Tonic Arts aims to improve and support health and wellbeing through a vibrant creativity and arts programme, enhancing the patient, staff and visitor experience and the healthcare environment across NHS Lothian.


Vision for the NHS Lothian Charity: Tonic Arts Programme:

  • To improve and support the health and wellbeing of NHS Lothian patients, carers, visitors and staff.
  • To deliver a quality Arts in Health programme, enhancing the NHS Lothian healthcare environment and patient experience.
  • To nurture and develop NHS Lothian’s Tonic Collection, Art & Therapeutic Design, Galleries and Get Involved programmes on behalf of NHS Lothian.
  • To celebrate and develop the benefits of the arts in health and promote a culture in which they are valued across the NHS.
  • To work with NHS Lothian, specialist arts organisations and cross-sector partners towards these aims.

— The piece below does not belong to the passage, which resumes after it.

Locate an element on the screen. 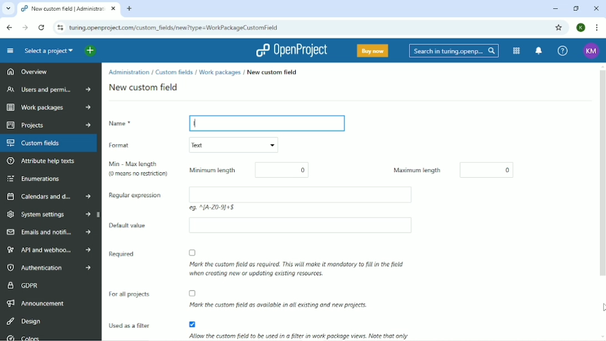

Art helps us access and express parts of ourselves that are often unavailable to other forms of human interaction […] A world without art is an inhuman world. Making and consuming art lifts our spirits and keeps us sane. Art, like science and religion, helps us make meaning from our lives, and to make meaning is to make us feel better.”

Grayson Perry

Programme Strategy 2023 – 2028


  • To continue to integrate quality, collaborative art and therapeutic design into new and refurbished NHS Lothian interior and exterior sites.
  • To continue to support and grow a relevant, uplifting NHS Lothian Charity art collection, making it accessible to all across NHS Lothian.
  • To develop an engaging exhibition programme across major hospital sites.
  • To continue to support the innovative participatory and live arts programme for vulnerable or long stay patients and in public spaces.
  • To increase awareness of the benefits of arts in health through training, research and communications.
  • To develop the capacity and support to manage and deliver a sustainable arts in health programme.

The effect in sickness of beautiful objects, of variety of objects, and especially of brilliancy of colours is hardly at all appreciated […] People say the effect is on the mind. It is no such thing. The effect is on the body, too. […] Variety of form and brilliancy of colour in the objects presented to patients are actual means of recovery.”